WHAT YOU NEED TO DO: Copy the rows exactly, starting at the first one and ending at the line that contains "[Happy Days Dress-up] (437, 2088)", with both ends included and the pictures left out.

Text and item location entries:
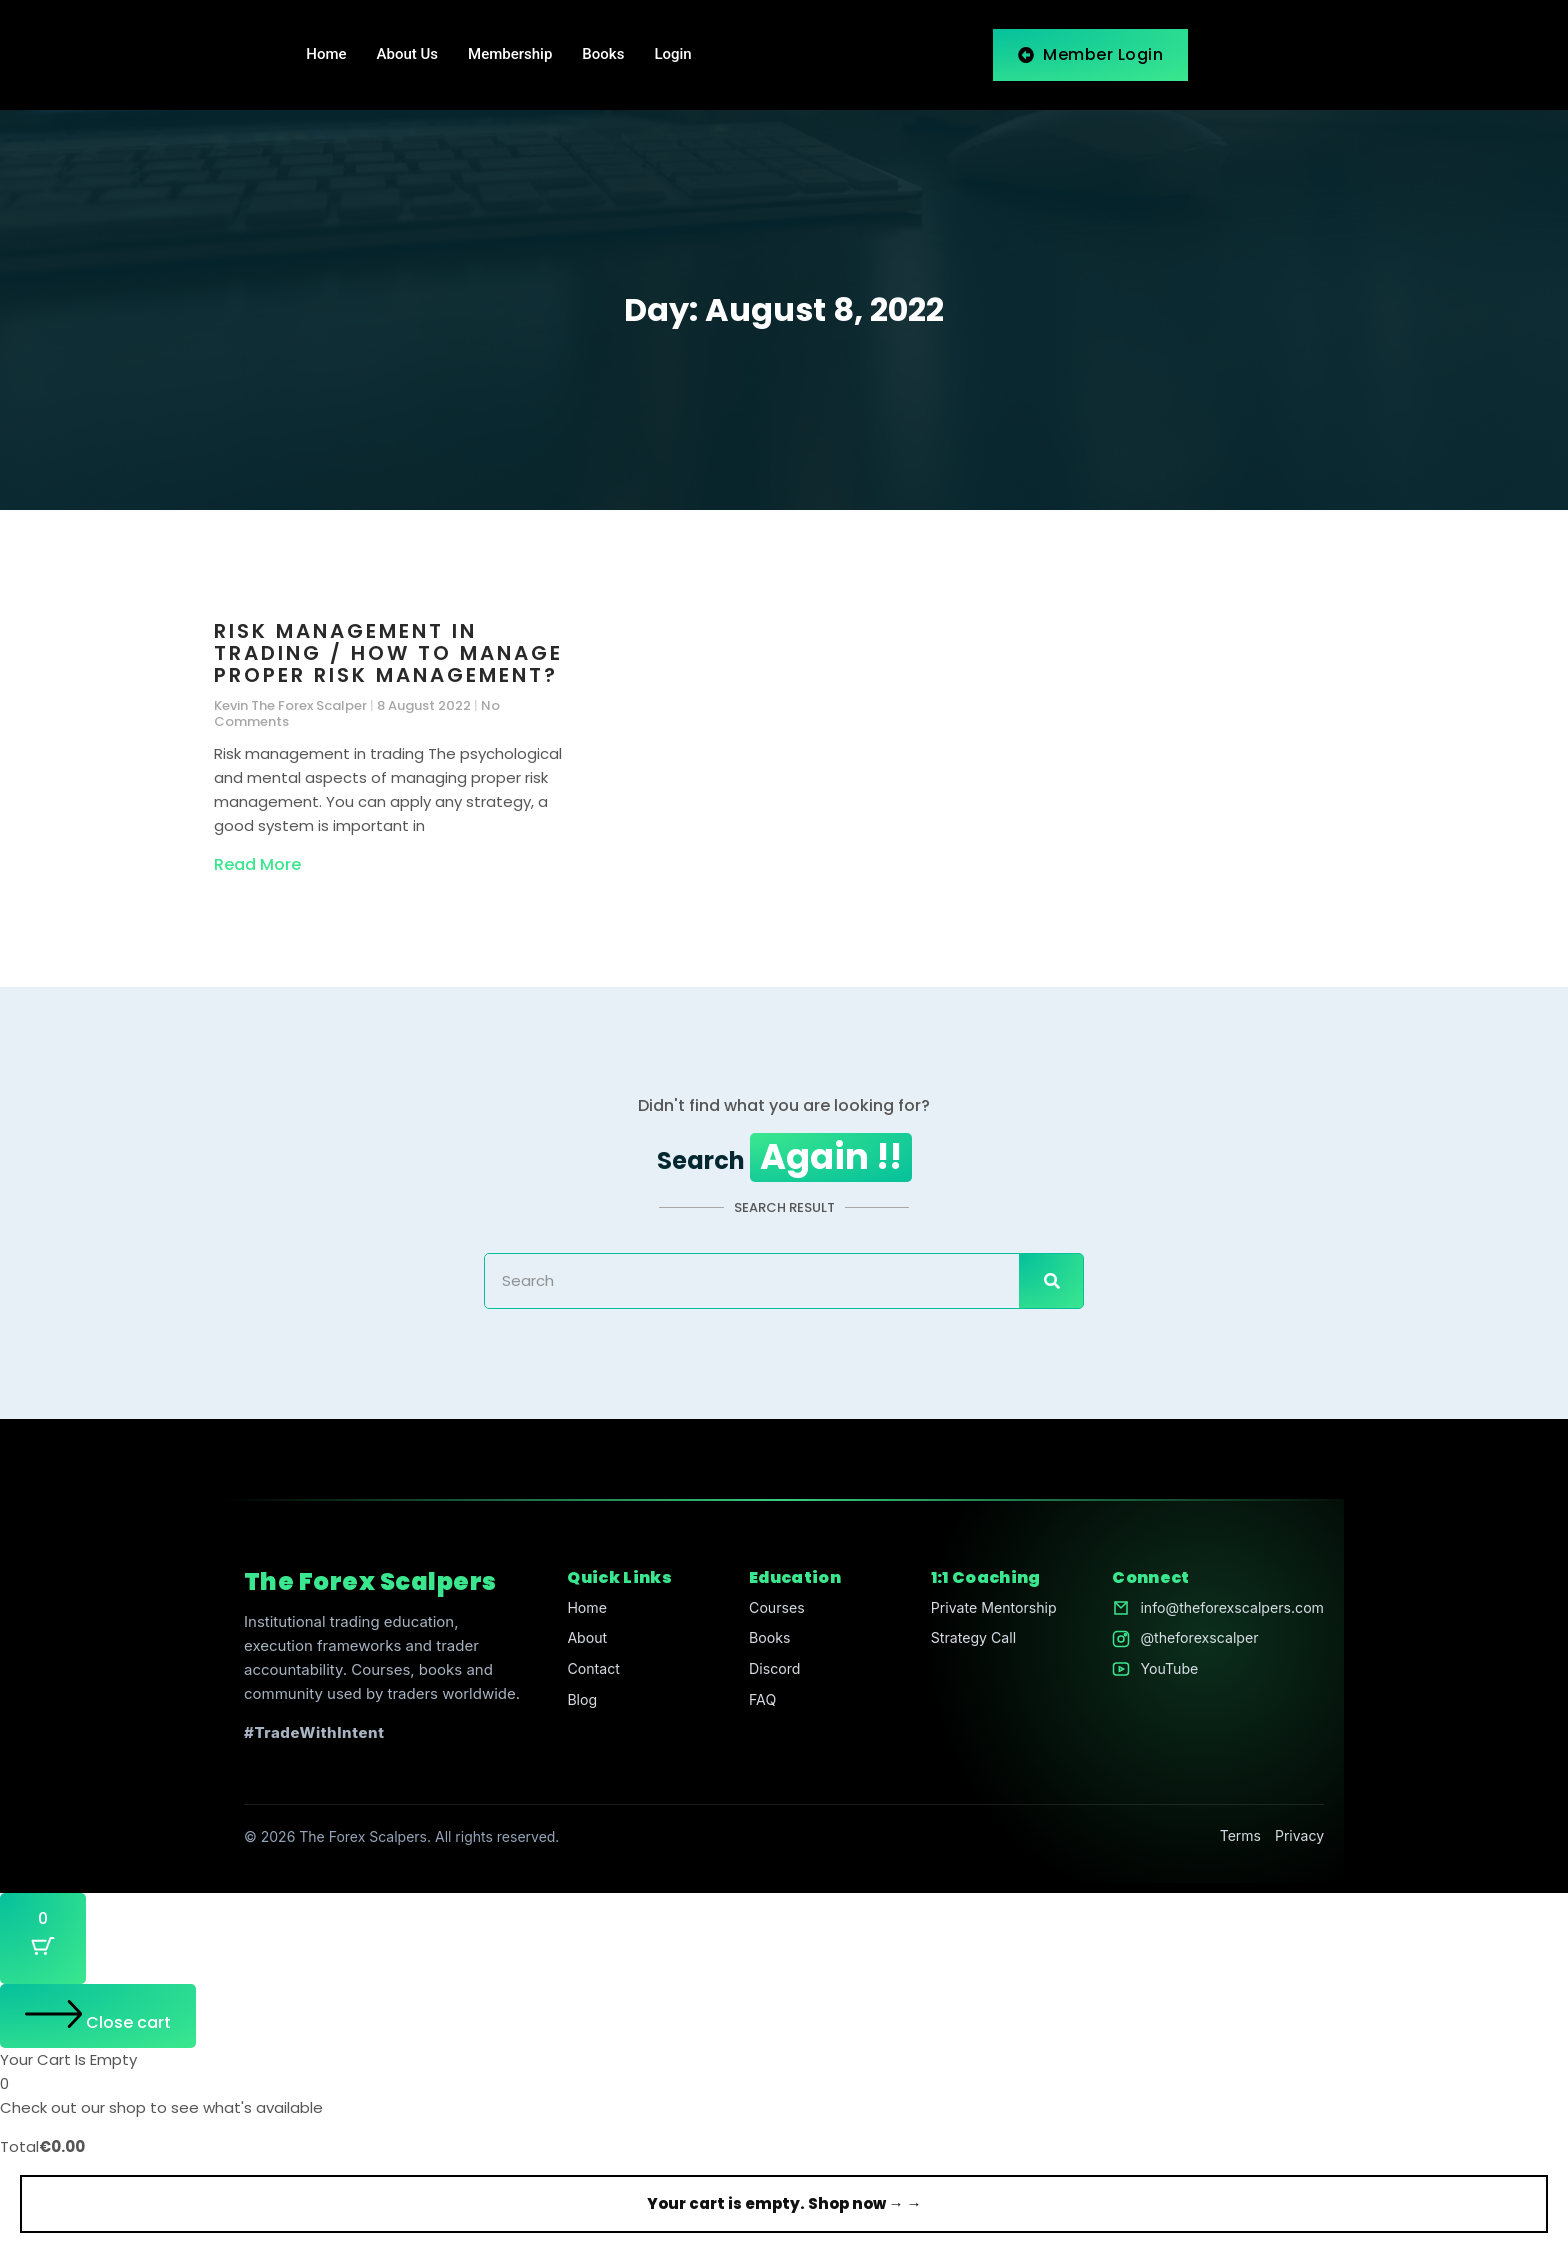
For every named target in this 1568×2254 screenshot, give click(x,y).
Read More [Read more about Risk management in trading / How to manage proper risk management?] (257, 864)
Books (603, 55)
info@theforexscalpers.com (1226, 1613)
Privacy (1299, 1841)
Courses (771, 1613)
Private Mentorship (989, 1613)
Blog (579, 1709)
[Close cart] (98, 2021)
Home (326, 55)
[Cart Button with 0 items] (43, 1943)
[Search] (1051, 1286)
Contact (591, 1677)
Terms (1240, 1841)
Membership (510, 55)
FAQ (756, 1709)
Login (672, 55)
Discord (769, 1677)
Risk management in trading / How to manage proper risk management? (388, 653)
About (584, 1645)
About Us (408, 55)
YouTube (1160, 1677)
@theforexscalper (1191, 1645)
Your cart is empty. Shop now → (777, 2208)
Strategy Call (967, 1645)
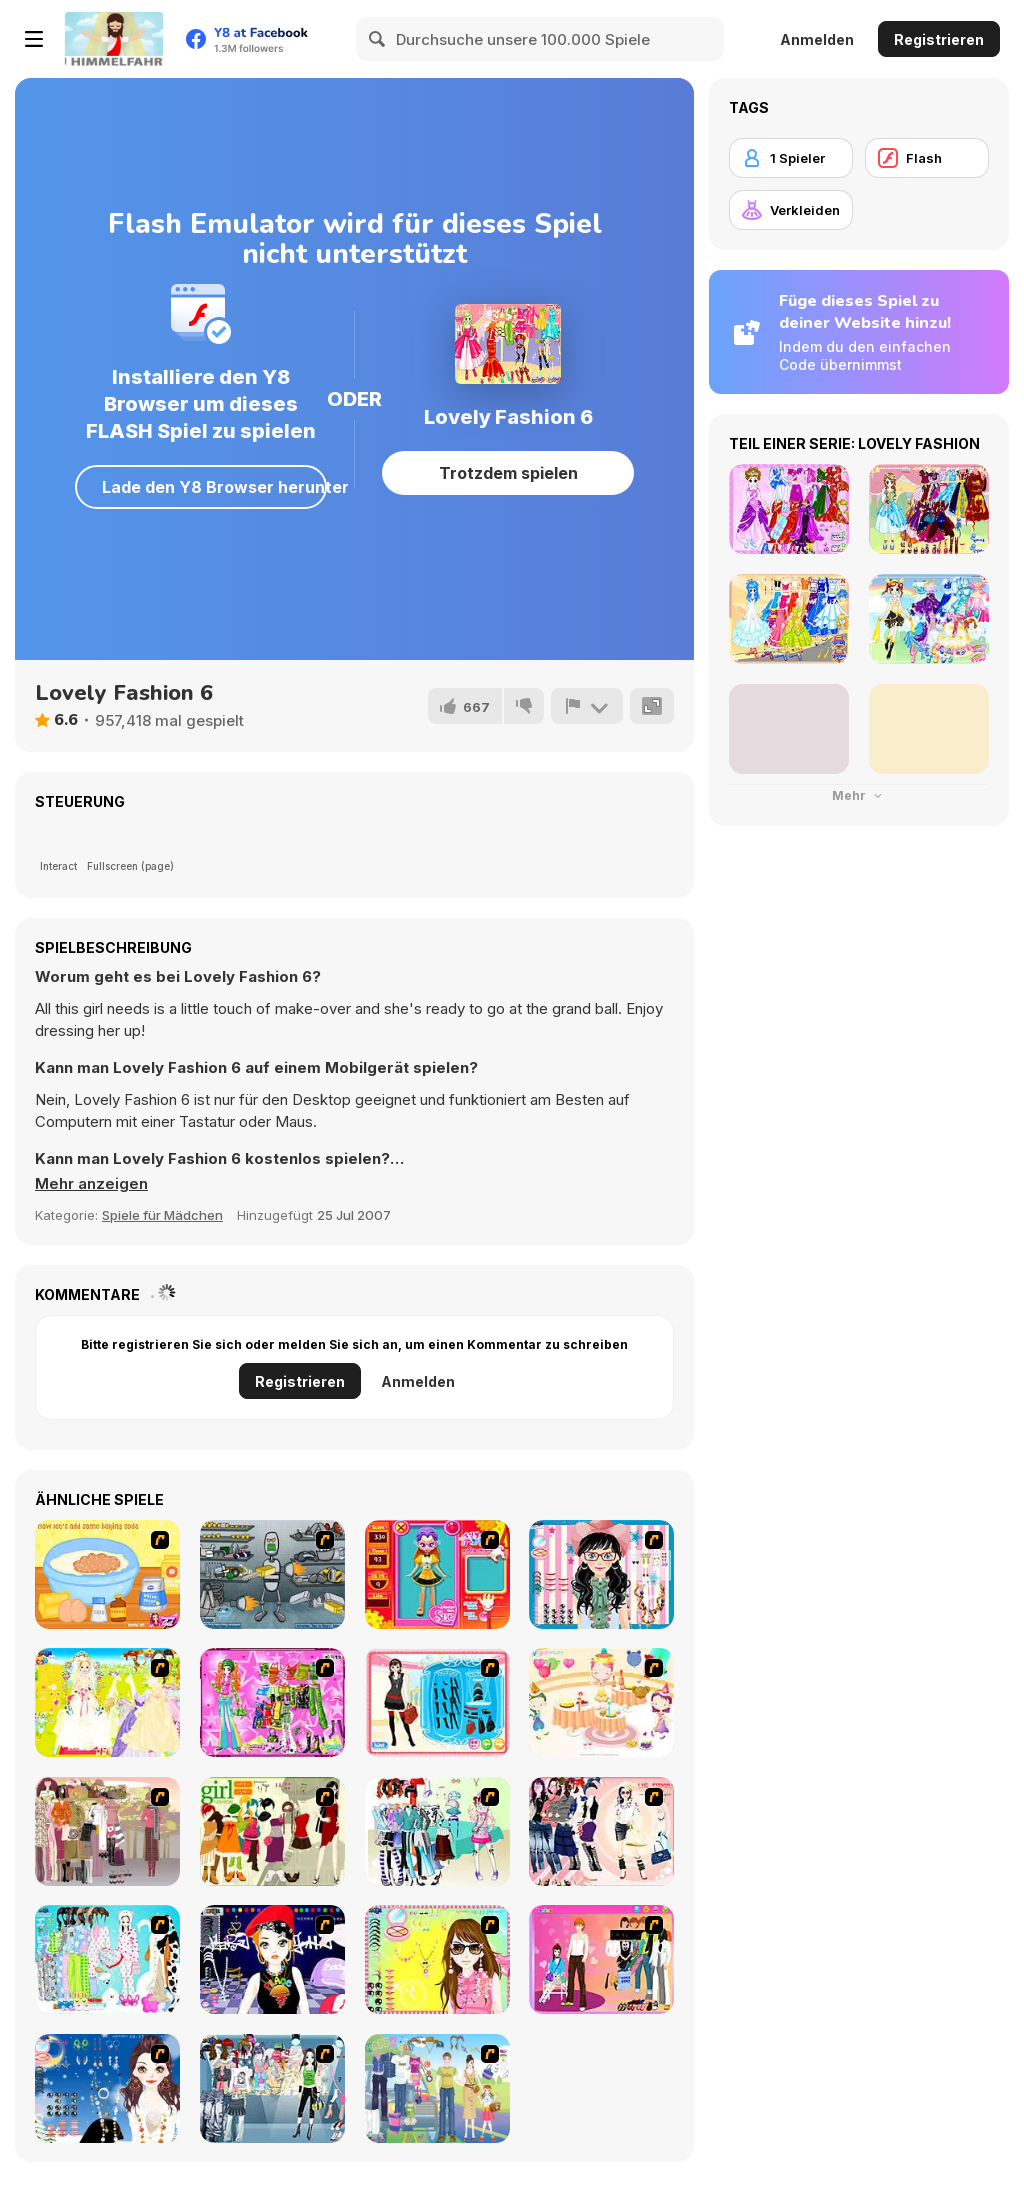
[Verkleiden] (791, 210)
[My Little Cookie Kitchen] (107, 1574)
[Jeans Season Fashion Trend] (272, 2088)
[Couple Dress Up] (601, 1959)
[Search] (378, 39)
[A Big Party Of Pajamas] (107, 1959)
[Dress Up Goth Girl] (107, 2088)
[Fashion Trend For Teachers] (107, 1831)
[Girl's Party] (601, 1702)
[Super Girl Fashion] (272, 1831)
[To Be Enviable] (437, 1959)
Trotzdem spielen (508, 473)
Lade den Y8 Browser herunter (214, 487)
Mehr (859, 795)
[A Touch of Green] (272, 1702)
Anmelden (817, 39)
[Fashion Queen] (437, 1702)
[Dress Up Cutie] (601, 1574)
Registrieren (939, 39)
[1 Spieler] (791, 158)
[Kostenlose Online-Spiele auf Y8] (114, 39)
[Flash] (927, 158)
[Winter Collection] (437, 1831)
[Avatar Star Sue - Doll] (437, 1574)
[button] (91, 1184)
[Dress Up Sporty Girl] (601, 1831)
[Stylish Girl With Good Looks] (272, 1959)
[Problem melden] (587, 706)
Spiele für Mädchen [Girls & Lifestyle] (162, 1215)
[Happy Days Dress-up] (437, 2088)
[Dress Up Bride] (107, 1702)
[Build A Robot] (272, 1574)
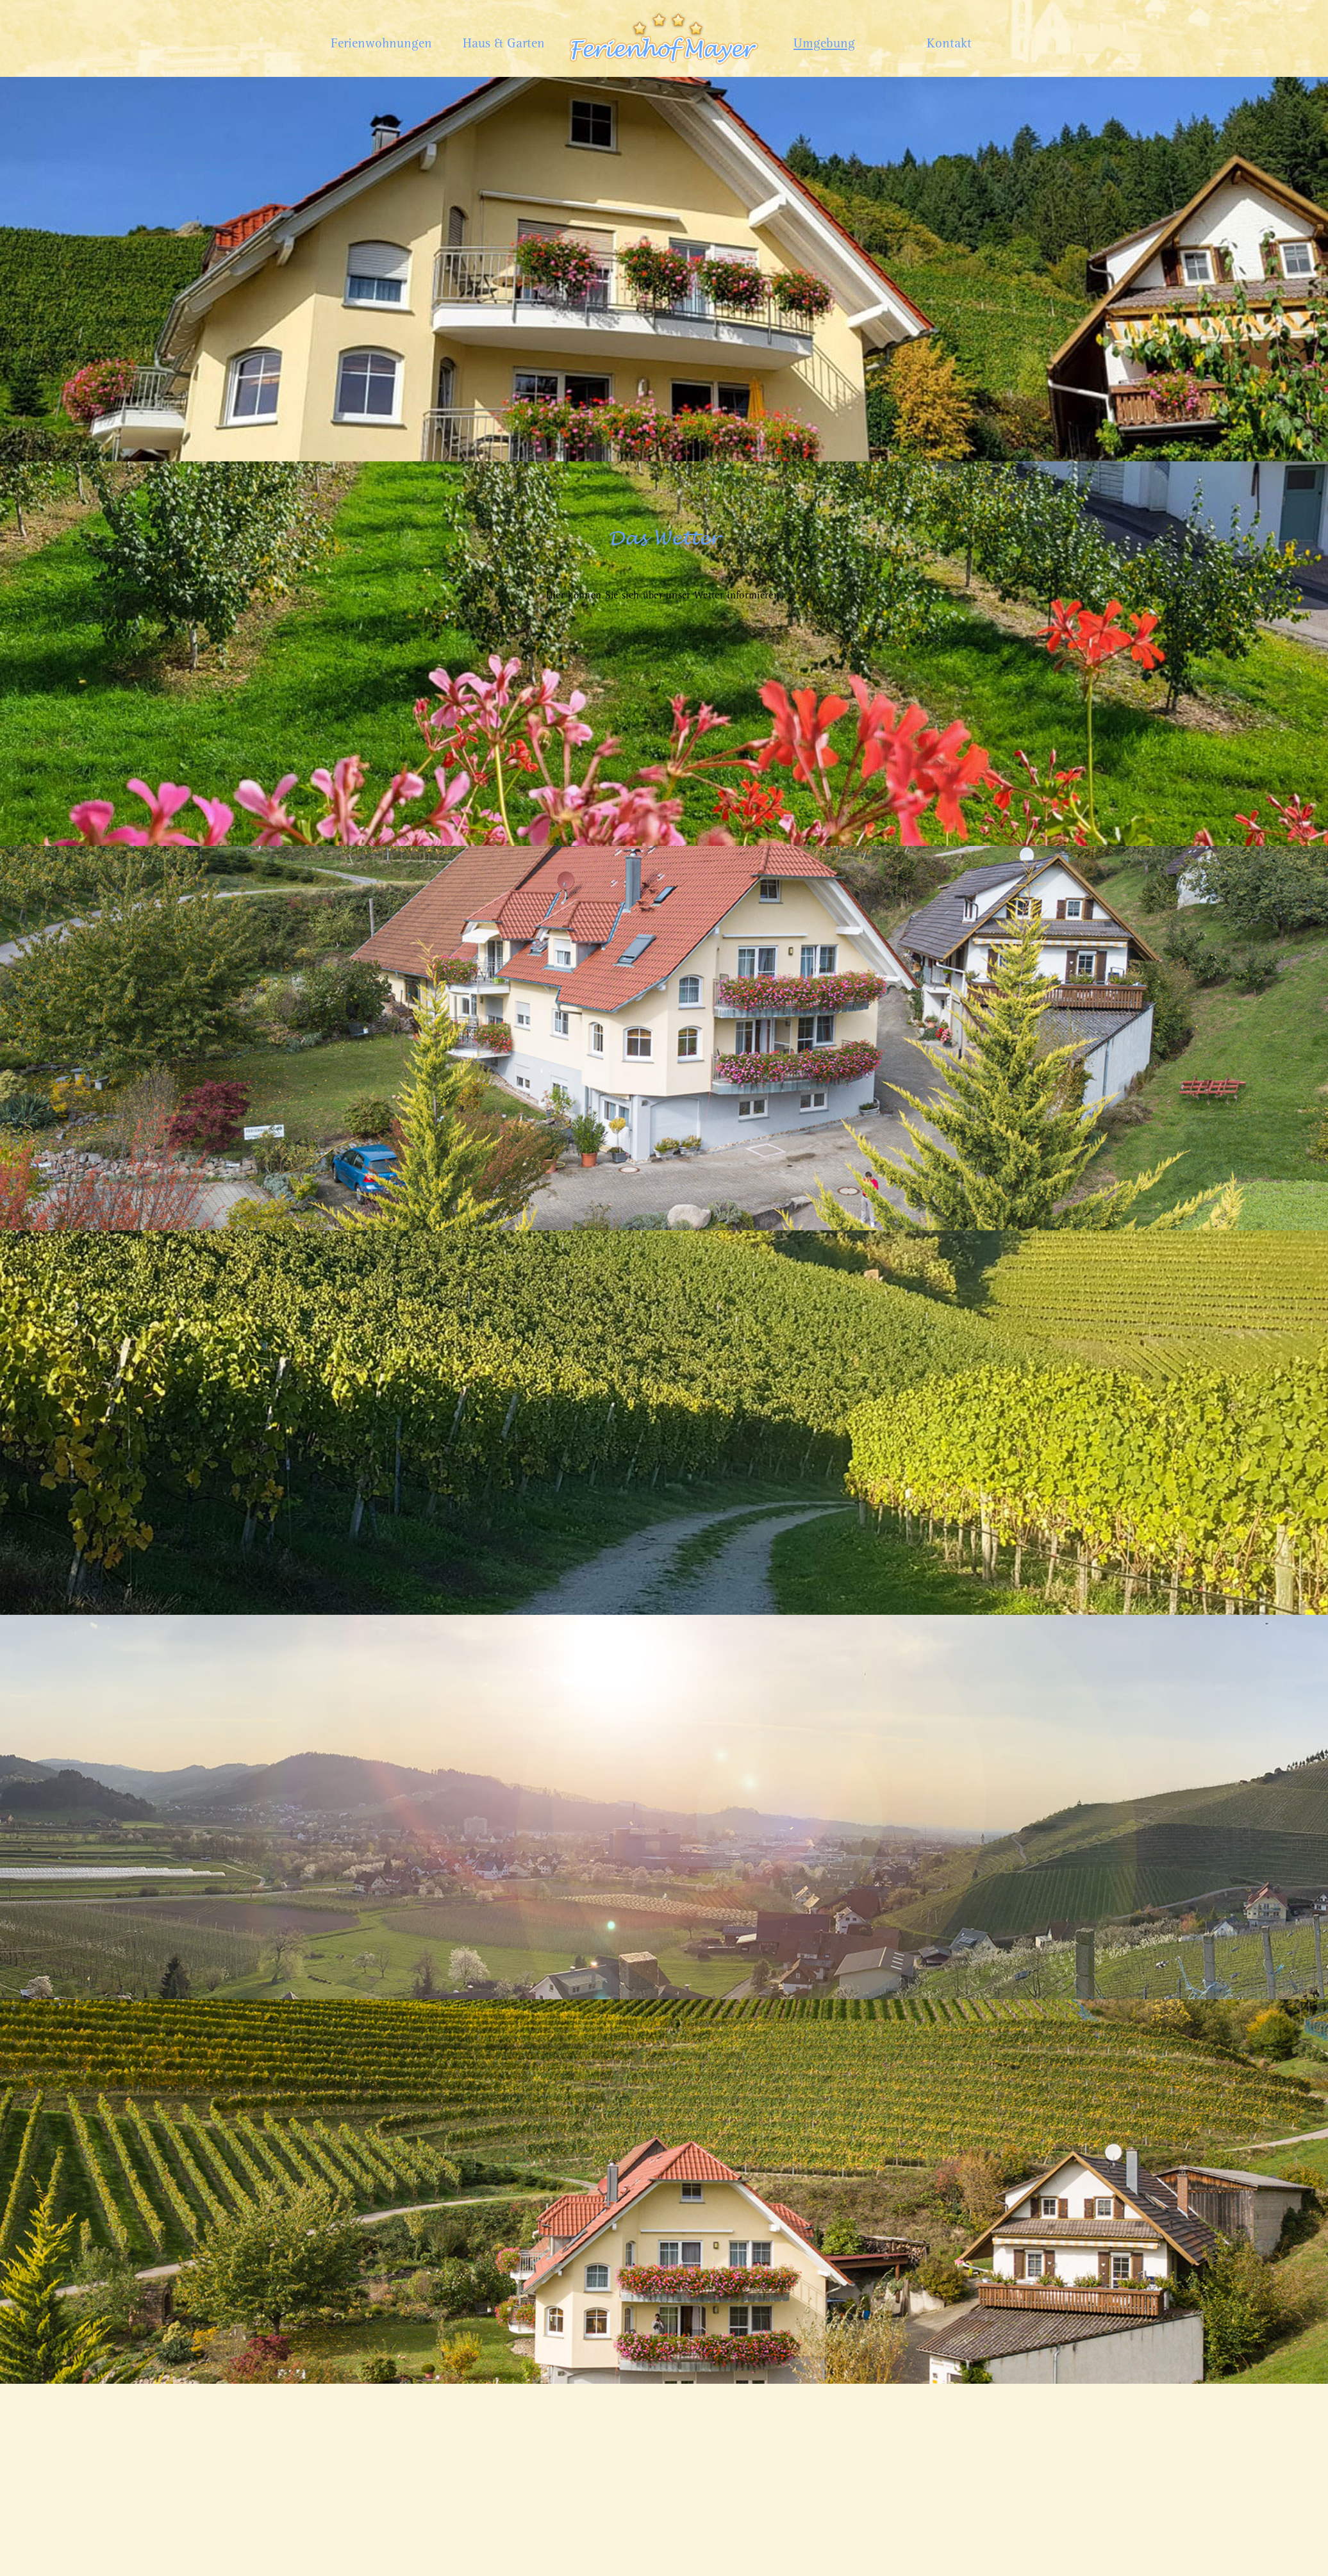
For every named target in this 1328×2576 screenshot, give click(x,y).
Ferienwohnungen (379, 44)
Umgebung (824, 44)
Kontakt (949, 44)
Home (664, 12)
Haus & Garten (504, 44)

ANSWER TO THE TASK:
For every named target in this 1568×2254 screenshot, give click(x,y).
Read More [Read more about Risk management in trading / How to manage proper risk management?] (257, 864)
Books (603, 55)
info@theforexscalpers.com (1226, 1613)
Privacy (1299, 1841)
Courses (771, 1613)
Private Mentorship (989, 1613)
Blog (579, 1709)
[Close cart] (98, 2021)
Home (326, 55)
[Cart Button with 0 items] (43, 1943)
[Search] (1051, 1286)
Contact (591, 1677)
Terms (1240, 1841)
Membership (510, 55)
FAQ (756, 1709)
Login (672, 55)
Discord (769, 1677)
Risk management in trading / How to manage proper risk management? (388, 653)
About (584, 1645)
About Us (408, 55)
YouTube (1160, 1677)
@theforexscalper (1191, 1645)
Your cart is empty. Shop now → (777, 2208)
Strategy Call (967, 1645)
[Verkleiden] (791, 210)
[My Little Cookie Kitchen] (107, 1574)
[Jeans Season Fashion Trend] (272, 2088)
[Couple Dress Up] (601, 1959)
[Search] (378, 39)
[A Big Party Of Pajamas] (107, 1959)
[Dress Up Goth Girl] (107, 2088)
[Fashion Trend For Teachers] (107, 1831)
[Girl's Party] (601, 1702)
[Super Girl Fashion] (272, 1831)
[To Be Enviable] (437, 1959)
Trotzdem spielen (508, 473)
Lade den Y8 Browser herunter (214, 487)
Mehr (859, 795)
[A Touch of Green] (272, 1702)
Anmelden (817, 39)
[Fashion Queen] (437, 1702)
[Dress Up Cutie] (601, 1574)
Registrieren (939, 39)
[1 Spieler] (791, 158)
[Kostenlose Online-Spiele auf Y8] (114, 39)
[Flash] (927, 158)
[Winter Collection] (437, 1831)
[Avatar Star Sue - Doll] (437, 1574)
[button] (91, 1184)
[Dress Up Sporty Girl] (601, 1831)
[Stylish Girl With Good Looks] (272, 1959)
[Problem melden] (587, 706)
Spiele für Mädchen [Girls & Lifestyle] (162, 1215)
[Happy Days Dress-up] (437, 2088)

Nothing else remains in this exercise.